GRADUATION DAY
Titre: Graduation Day
Réalisateur: Herb Freed
Interprètes: Christopher George

 

Patch Mackenzie
Michael Pataki
Linnea Quigley
Vanna White
Carmen Argenziano
 
Année: 1981
Genre: Slasher
Pays: USA
Editeur
Critique:

Petit budget hâtivement concocté pour ramasser les miettes des succès de VENDREDI 13, HALLOWEEN et autre BAL DE L’HORREUR, le quatrième long-métrage d’Herb Freed (coupable, l’année précédente du peu apprécié LES FORCES DE L’AU-DELA) propose une intrigue extrêmement basique et à l’intérêt limité qui se contente de décalquer la majorité des slashers antérieurement sortis.

Dans une université américaine, peu avant la remise des diplômes, une jeune étudiante, Laura, meurt d’épuisement lors d’un entrainement à la course après avoir été houspillée par son coach pour se démener davantage. Peu après, une autre sportive, Paula, est assassinée dans les bois. Une ancienne « Marines », Anne, sœur de Laura, revient mener l’enquête tandis que les meurtres d’étudiants se multiplient.

Comme nombre de slashers de son époque, GRADUATION DAY bénéficie aujourd’hui d’une certaine patine qui le rend, paradoxalement, plus plaisant qu’à sa sortie. Cependant, ses nombreux défauts restent patents. La principale protagoniste, présentée comme une dure à cuire de l’armée (elle repousse sans douceurs les assauts d’un routier à la main leste durant la première bobine), apparait ainsi complètement effacée : absente d’une bonne partie du métrage, elle revient jouer son rôle de « final girl » lors du climax. Ce-dernier, d’ailleurs, peine à convaincre et s’apparente surtout à une pièce rapportée qui tente, maladroitement, de développer une ambiance poisseuse aux lisières du fantastique dans l’esprit de PSYCHOSE ou MANIAC.

En guise de plus-value, quelques comédiens « typés » fréquentent le film, notamment un Christophe George (1931 – 1983) en fin de carrière reconverti dans le slasher peu avant son décès (MORTUARY, SADIQUE A LA TRONCONNEUSE).

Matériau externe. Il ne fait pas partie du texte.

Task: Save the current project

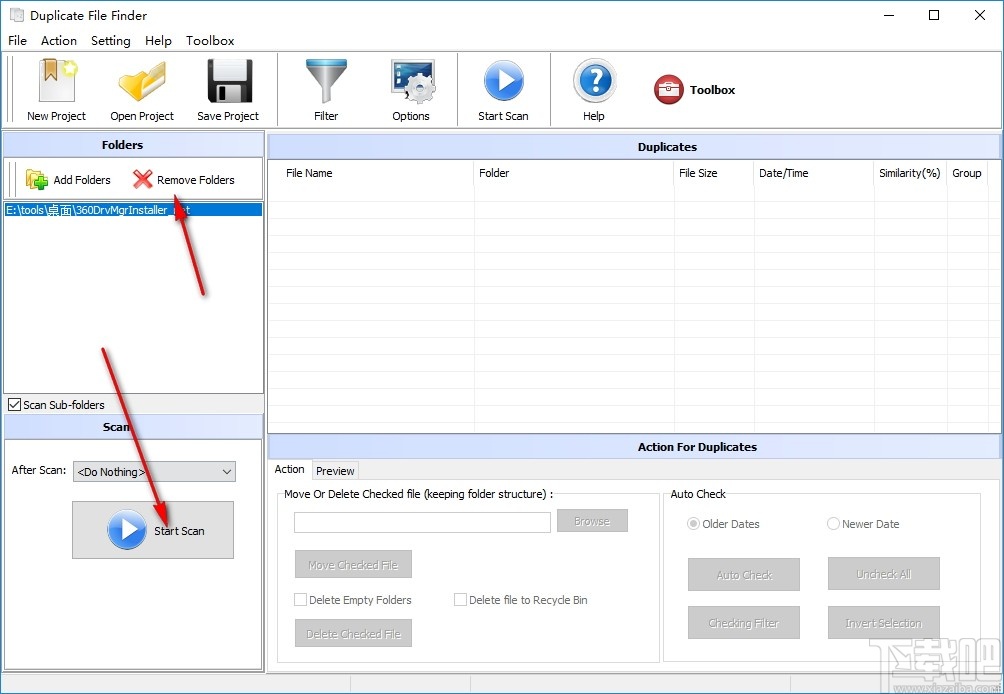Action: click(227, 89)
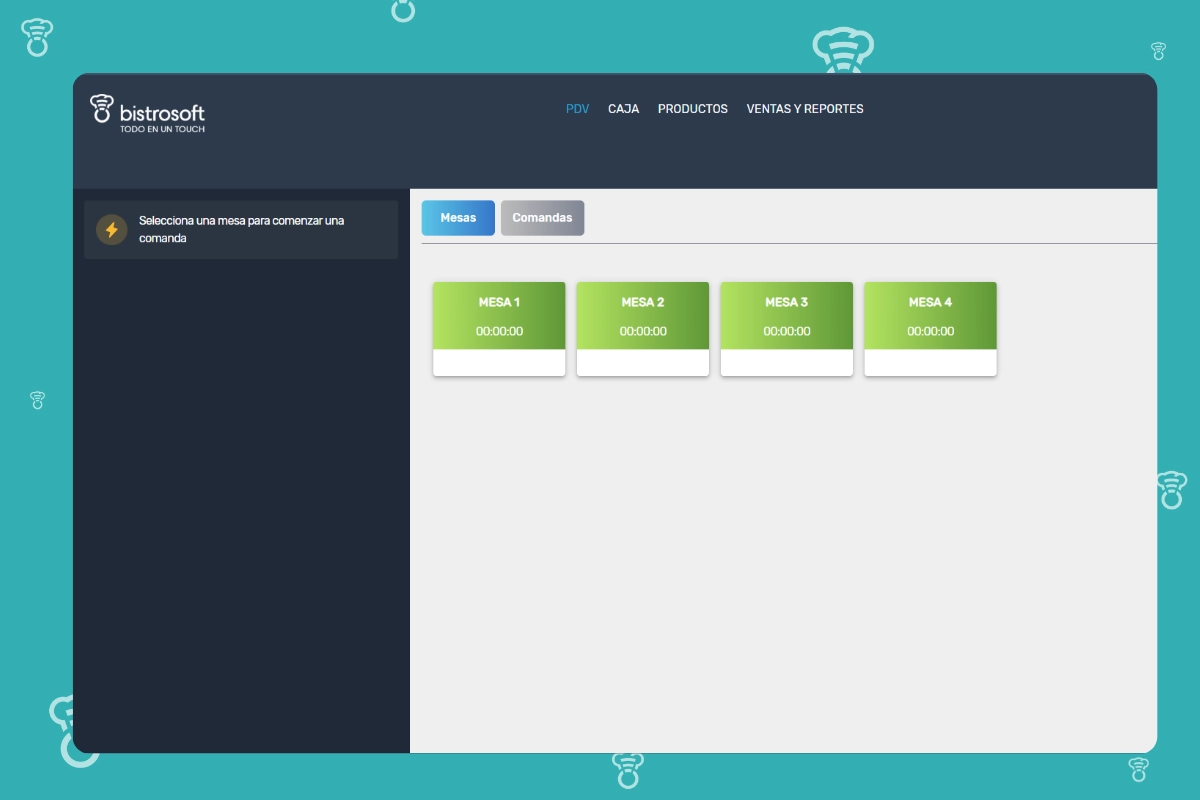Click the bistrosoft chef hat logo icon
Image resolution: width=1200 pixels, height=800 pixels.
[x=101, y=109]
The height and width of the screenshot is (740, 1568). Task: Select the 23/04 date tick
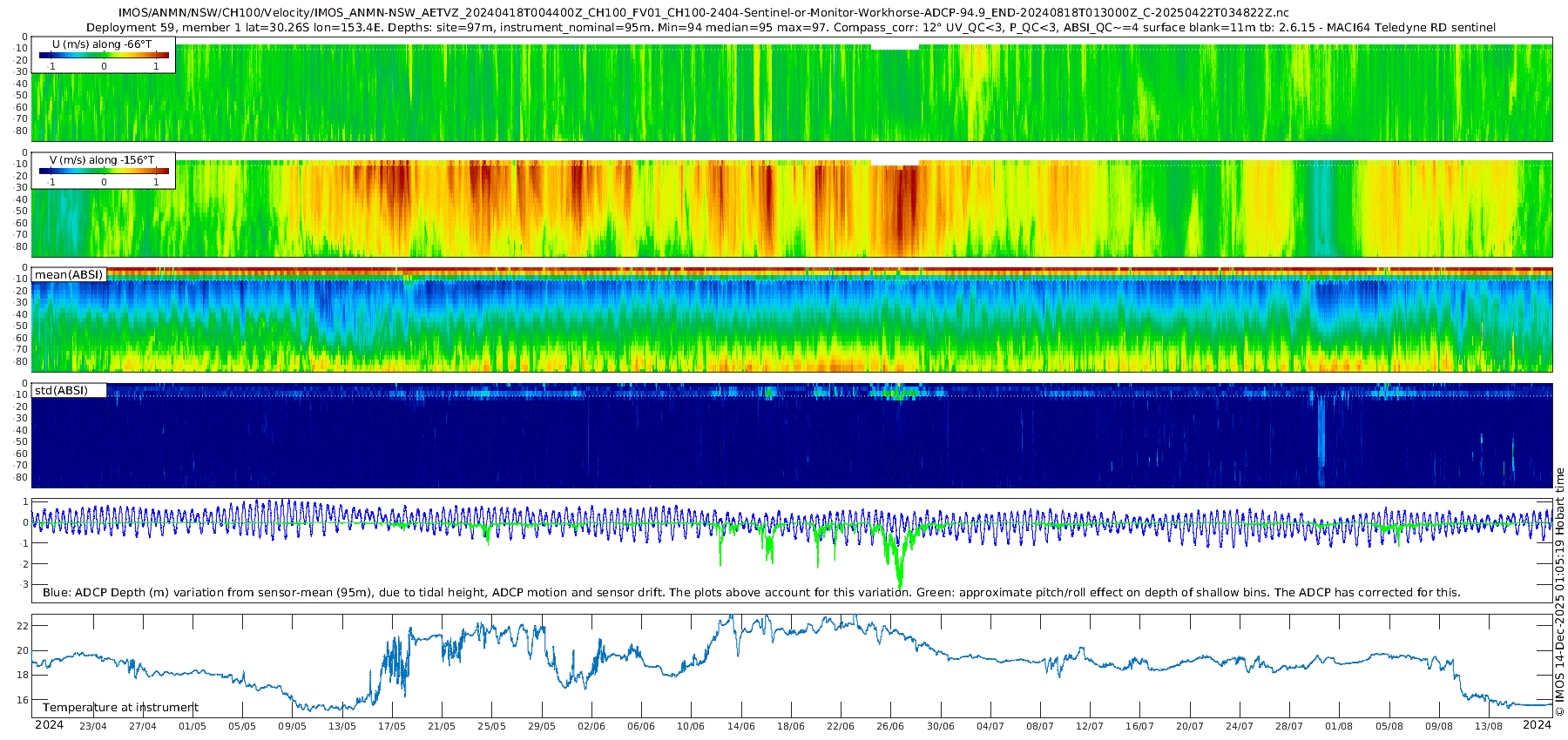tap(93, 726)
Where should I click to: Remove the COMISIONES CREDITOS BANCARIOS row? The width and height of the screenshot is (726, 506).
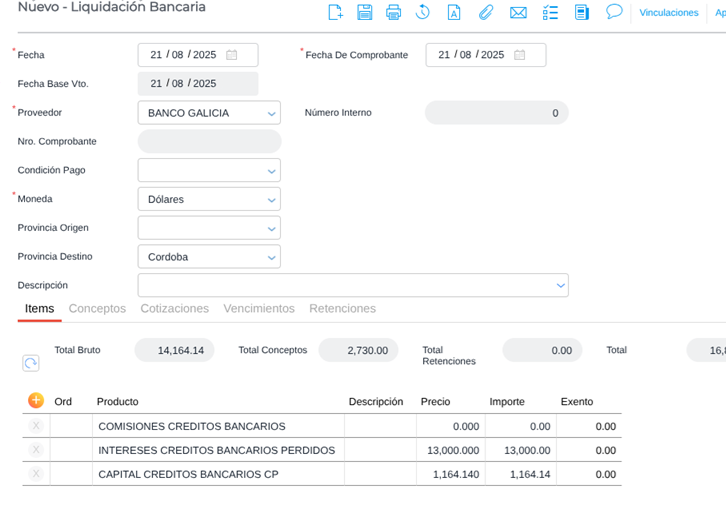pos(36,426)
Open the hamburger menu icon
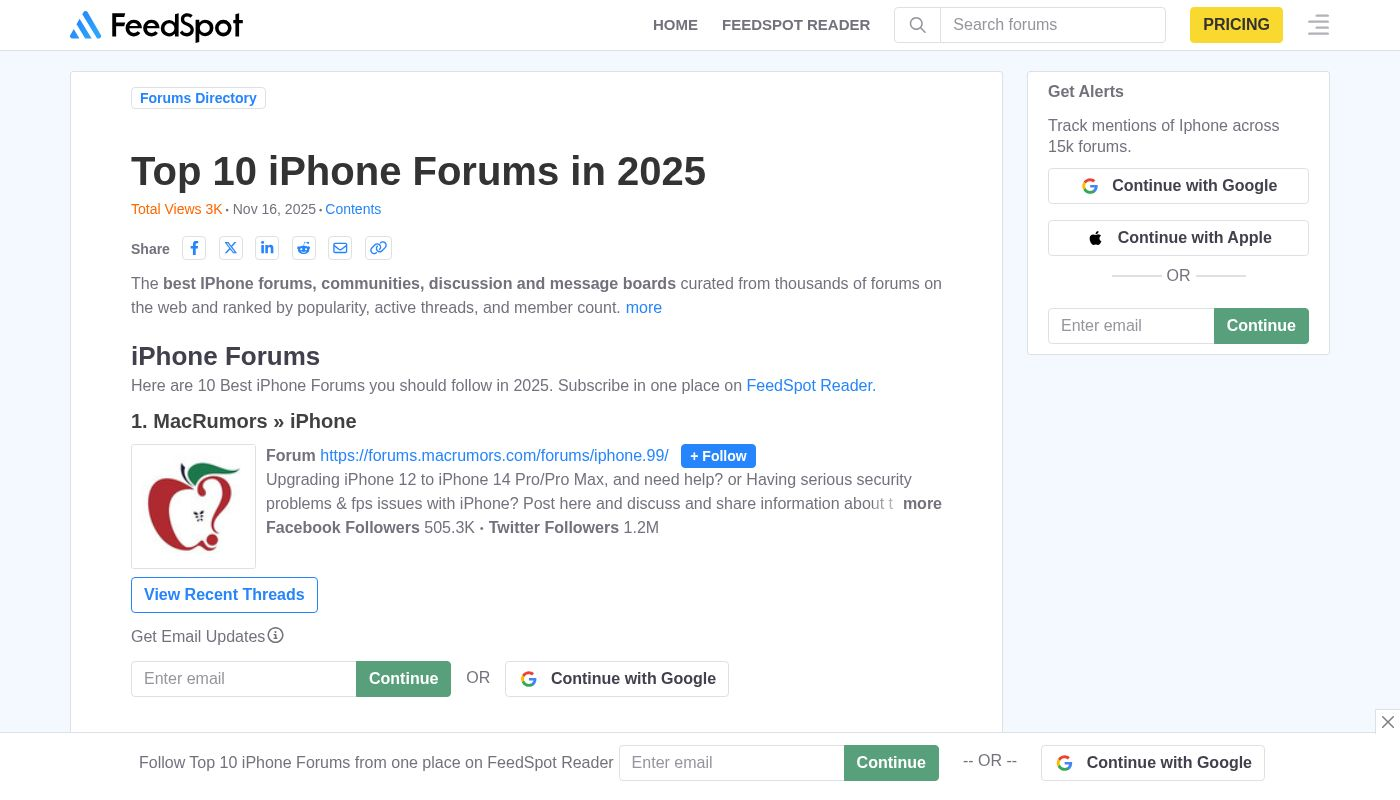 (x=1318, y=25)
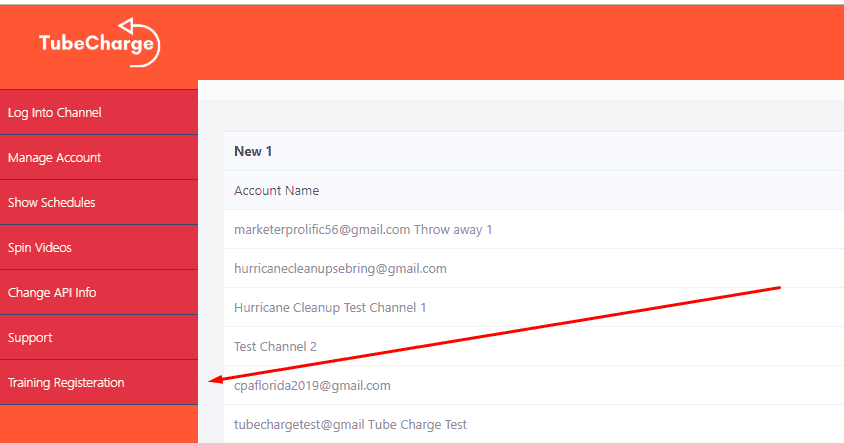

Michael Pataki (AIRPORT 77, ROCKY IV) s’octroie pour sa part un rôle secondaire aux côtés de Vanna White (future présentatrice de La Roue de la fortune version USA) et de la scream-queen Linnea Quigley. Cette dernière bénéficie du moment le plus mémorable du long-métrage : une longue scène durant laquelle sa poursuite (seins nus bien sûr !) par le tueur est ponctuée des braillements d’un groupe de rock / glam de seconde zone, Felony. Ces derniers (que l’on retrouvera dans la bande originale de JASON LE MORT VIVANT) interprètent leur fameux « Gangsters of Rock » de près de sept minutes au milieu d’une piste de roller transformée en discothèque. Un bon moyen pour Herb Freed de « capter l’air du temps » et, surtout, de tirer à la ligne afin d’atteindre la durée réglementaire !

GRADUATION DAY utilise également le principe du whodunit, ensuite abandonné par de nombreux slashers, ce qui permet de garder un tant soit peu l’attention du spectateur jusqu’à la révélation finale. Si l’identité et les motivations du meurtriers sont assez prévisibles on a vu pire (et moins crédible) quoique les tentatives d’impliquer le coach (joué par Christopher George) s’avèrent maladroites et échouent à susciter le doute sur le véritable coupable, rapidement évident.

Les passages gore, pour leur part, restent modérés mais développent une relative originalité : corps transpercé par des pointes acérées après un saut en hauteur qui tourne mal, coups de fleuret mortel, etc. Les habituelles gorges tranchées et autres décapitations sont, elles-aussi, de la partie et les clichés coutumiers ressurgissent régulièrement, entre autre cette manie de supprimer systématiquement tous les étudiants surpris en train de se peloter ou de fumer. Rien de neuf sous le soleil !

Commercialement, GRADUATION DAY fut un succès, générant près 24 millions de dollars (soit cent fois sa mise initiale estimée à 250 000 dollars…quoique d’autres sources parlent d’un plus modeste 1900 000 dollars de recettes) et bénéficia, au fil des années, d’un statut vaguement culte qui lui valut une distribution par Troma puis une sortie en blu-ray auprès d’autres « classiques » du slasher.

Loin d’un incontournable, GRADUATION DAY se révèle un poil supérieur à sa catastrophique réputation (beaucoup le considèrent comme un des pires slashers jamais tournés !) et procure au final un aimable divertissement pour les nostalgiques indulgents. Bref, un titre anecdotique et noyé dans la masse qui se regarde pourtant sans déplaisir et atteint au final la moyenne. Ce n’est déjà pas si mal.